Both brothers testified in court, without accepting cross-examination, and said they weren't at home in August and September, but were at their mother's house several kilometres away across the Jujuy border in Chrinichari.
Psychologist Natalia Colombo also told the court: that “Juan showed diminished cognitive function due to his abuse of alcohol… he has difficulty controlling his aggressive impulses.”
CONVICTION
In November 2020, Juan Cuevas, 41, was sentenced to 13 years in jail. His brother Froilán, 43, who had been charged alongside him, was absolved on the grounds of “reasonable doubt.”
Summing up, Judge Guillermo Pereyra, sitting with his colleagues Mónica Mukdsi and José Luis Riera, concluded that "a review of the testimonies confirms the hypothesis of Mathieu Martin’s violent death.
"Juan Cuevas was the last person to see Mathieu. The Chorro was a place where the young man could not have arrived without being taken or guided, as it was a path which wasn't normally used, and wasn't even visible from the road he was walking along.”

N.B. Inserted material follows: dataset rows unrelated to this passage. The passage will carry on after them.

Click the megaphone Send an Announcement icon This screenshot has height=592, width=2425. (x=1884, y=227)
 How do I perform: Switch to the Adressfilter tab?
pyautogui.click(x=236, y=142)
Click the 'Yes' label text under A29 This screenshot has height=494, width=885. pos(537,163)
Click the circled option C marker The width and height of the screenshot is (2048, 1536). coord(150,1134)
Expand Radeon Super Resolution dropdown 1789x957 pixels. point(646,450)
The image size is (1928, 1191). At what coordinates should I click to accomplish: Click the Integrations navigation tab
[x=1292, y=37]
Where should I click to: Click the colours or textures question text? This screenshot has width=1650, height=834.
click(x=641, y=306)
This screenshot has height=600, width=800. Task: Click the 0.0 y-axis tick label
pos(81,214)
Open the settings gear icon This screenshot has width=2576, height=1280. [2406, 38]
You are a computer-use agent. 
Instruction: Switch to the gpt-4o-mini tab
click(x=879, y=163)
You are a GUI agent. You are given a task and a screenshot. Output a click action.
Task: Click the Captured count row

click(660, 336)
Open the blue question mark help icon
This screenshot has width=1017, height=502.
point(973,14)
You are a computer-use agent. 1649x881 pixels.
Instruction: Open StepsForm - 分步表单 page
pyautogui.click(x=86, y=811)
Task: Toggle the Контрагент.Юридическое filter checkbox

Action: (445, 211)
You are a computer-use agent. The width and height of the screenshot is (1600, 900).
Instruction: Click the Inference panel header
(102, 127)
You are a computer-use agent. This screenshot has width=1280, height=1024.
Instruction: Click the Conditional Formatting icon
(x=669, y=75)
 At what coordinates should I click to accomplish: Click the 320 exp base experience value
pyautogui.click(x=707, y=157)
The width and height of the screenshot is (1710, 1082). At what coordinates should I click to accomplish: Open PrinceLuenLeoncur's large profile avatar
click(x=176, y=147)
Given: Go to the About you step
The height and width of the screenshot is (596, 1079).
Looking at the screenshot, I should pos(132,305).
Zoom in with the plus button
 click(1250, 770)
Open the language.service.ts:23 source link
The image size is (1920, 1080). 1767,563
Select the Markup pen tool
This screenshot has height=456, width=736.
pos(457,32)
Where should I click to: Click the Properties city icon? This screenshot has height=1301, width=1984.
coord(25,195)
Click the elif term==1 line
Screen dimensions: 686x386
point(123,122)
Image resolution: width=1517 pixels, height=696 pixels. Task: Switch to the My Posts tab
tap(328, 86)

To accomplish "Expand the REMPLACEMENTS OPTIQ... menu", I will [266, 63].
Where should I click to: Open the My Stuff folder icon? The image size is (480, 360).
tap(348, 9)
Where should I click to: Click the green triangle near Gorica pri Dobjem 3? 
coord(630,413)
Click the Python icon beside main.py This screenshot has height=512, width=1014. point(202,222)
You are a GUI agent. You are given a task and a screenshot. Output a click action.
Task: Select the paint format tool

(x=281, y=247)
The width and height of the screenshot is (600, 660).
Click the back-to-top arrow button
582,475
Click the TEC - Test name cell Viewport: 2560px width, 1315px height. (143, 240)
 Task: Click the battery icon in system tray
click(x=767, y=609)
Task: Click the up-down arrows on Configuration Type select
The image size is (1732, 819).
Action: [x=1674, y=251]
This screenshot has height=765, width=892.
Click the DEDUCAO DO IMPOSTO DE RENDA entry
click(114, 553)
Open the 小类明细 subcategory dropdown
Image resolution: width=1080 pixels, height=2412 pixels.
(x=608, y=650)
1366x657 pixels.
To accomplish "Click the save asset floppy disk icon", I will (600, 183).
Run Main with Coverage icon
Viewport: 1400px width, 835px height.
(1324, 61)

In an interview, François told the Times that Mathieu’s parents had been left unsatisfied by the failure to find their son’s body.
"The prosecutors were looking for a guilty party. The parents were looking for their son. The testimonies provided enough evidence against Juan Cuevas, it wasn't necessary to find a body.
“But for the parents, without the body, there will always be some doubt that their son could still be alive."
MISSING TOURISTS
According to reports, the Salta government was particularly sensitive to the Mathieu Martin case, as it has been with all missing tourists following the shocking murder of two young Frenchwomen nine years ago.
In July 2011, Cassandre Bouvier and Houria Moumni were raped and murdered, their bodies dumped in the beauty spot of San Lorenzo, an affluent dormitory village close to Salta city.
Three people were later convicted: Gustavo Lasi, Daniel Vilte, who was later declared innocent and released and a third, Clemente Vera, who is appealing his conviction, backed by the US-based Innocence Project, and Cassandre Bouvier’s father Jean Michel.
Mystery surrounds the case. The lead police investigator Néstor Piccolo reportedly killed himself in dubious circumstances, while many people in Salta remain convinced the real culprits got away scot-free, alleging convenient dupes were framed instead.